Transform crs and set bounding box to same area.

TransCoord_csv<-function(File1,FileX,FileX_Lon="Longitude",FileX_Lat="Latitude",FileX_crs=4326){
  
  FileX<-st_as_sf(FileX,coords=c(FileX_Lon,FileX_Lat)) %>% 
    st_set_crs(FileX_crs) %>% 
    st_transform(st_crs(File1)) %>% 
    st_crop(st_bbox(File1))
  FileX
  
}

Join all uploaded files together.

All_F<-function(File1,...){
  OtherF<-list(...)
  countF<-length(OtherF)
  MainF<-File1
  for(i in 1:countF){
    MainF=st_join(OtherF[[1]],MainF,join=st_nn,k=1,maxdist=500) %>% 
      aggregate( by=list(.[,1]),FUN=unique,do_union=TRUE,join = st_intersects)
    
  }

}

Rank all the rows based on each field. This function compares each row with every other row and gives a score on how similar they are. Currently factors are weihted as 1 the same or 0 different.

score.calc<-function(rowprime,rowtest){
  
  colscore<-vector(length=length(rowprime))
  for(i in 1:ncol(rowprime)){
    prime<-rowprime[i]
    if(is.list(prime)){
      prime<-unlist(prime)
    }
    test<-rowtest[i]
    if(is.list(test)){
      test<-unlist(test)
    }
    if(length(prime)>1||length(test)>1){
      colscore[i]<-as.double(length(c(
        setdiff(prime,test),
        setdiff(test,prime)))
      )
      
    }
    else if(is.double(prime)||is.numeric(prime)){
      colscore[i]<-as.double(abs((prime-test)/(prime+test)))
      
    }
    else if(is.factor(prime)||is.character(prime)){
      if(prime==test){
        colscore[i]<-0
        
      }
      else{
        colscore[i]<-1
        
      }
    }
    else 
      colscore[i]<-NA
  }
  
  return(sum(colscore))
}

Iterate over every possible combination and combine into a list of each sites best matches. This is defined as the sites where their scores are the lowest when added together.

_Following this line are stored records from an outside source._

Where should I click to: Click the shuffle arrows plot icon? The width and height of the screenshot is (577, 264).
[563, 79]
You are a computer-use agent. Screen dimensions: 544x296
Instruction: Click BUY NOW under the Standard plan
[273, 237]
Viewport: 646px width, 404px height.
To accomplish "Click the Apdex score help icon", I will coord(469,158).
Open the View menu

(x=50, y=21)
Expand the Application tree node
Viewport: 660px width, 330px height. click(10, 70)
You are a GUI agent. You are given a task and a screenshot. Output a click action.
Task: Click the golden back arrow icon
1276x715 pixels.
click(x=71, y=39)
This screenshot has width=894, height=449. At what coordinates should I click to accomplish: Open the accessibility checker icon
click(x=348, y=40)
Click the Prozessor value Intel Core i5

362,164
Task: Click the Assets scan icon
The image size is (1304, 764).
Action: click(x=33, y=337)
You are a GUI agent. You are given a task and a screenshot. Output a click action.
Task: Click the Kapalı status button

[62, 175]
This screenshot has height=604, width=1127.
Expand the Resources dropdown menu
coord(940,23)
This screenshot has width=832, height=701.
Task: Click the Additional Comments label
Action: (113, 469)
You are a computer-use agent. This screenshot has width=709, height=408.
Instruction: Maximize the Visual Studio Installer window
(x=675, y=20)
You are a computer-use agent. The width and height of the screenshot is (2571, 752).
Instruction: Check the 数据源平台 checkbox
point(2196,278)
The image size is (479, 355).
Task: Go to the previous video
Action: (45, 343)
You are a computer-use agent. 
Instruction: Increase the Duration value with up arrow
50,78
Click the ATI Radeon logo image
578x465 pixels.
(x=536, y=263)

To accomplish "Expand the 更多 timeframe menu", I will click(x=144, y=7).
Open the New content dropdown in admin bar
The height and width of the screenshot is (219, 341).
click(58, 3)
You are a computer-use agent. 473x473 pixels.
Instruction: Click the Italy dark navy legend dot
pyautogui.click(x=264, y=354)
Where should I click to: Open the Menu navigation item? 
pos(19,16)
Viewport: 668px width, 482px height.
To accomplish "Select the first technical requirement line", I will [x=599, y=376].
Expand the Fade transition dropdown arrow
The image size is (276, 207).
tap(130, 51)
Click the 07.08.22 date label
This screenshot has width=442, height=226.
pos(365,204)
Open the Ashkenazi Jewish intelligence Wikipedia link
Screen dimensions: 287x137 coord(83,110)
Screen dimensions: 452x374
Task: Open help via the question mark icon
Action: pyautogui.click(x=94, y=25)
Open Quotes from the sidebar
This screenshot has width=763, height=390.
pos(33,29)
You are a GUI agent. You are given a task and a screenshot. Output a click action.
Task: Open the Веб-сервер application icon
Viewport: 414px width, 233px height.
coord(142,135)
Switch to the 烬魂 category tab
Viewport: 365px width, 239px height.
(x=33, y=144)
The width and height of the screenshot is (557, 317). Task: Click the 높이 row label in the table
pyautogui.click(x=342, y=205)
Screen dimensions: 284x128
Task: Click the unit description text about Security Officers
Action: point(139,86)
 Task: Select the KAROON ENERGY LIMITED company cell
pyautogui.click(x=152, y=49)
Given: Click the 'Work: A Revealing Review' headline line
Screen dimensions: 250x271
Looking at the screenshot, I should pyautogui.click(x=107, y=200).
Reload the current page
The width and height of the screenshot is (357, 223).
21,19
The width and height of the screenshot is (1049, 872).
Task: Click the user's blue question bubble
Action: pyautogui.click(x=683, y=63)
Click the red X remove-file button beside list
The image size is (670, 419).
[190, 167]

Run.score<-function(shapeobj_trim){
foreach(r=1:nrow(shapeobj_trim))%dopar%{
  x<-shapeobj_trim %>% 
    select(-geometry)
  x_ret<-shapeobj_trim
  for(i in 1:nrow(x)){
    
    x_ret[i,"Score"]<-score.calc(x[r,],x[i,])
    
  }
  
  x_ret<-head(x_ret[order(x_ret$Score),],n=number)
  x_ret
}
}

Select the best site combination (ties acceptable).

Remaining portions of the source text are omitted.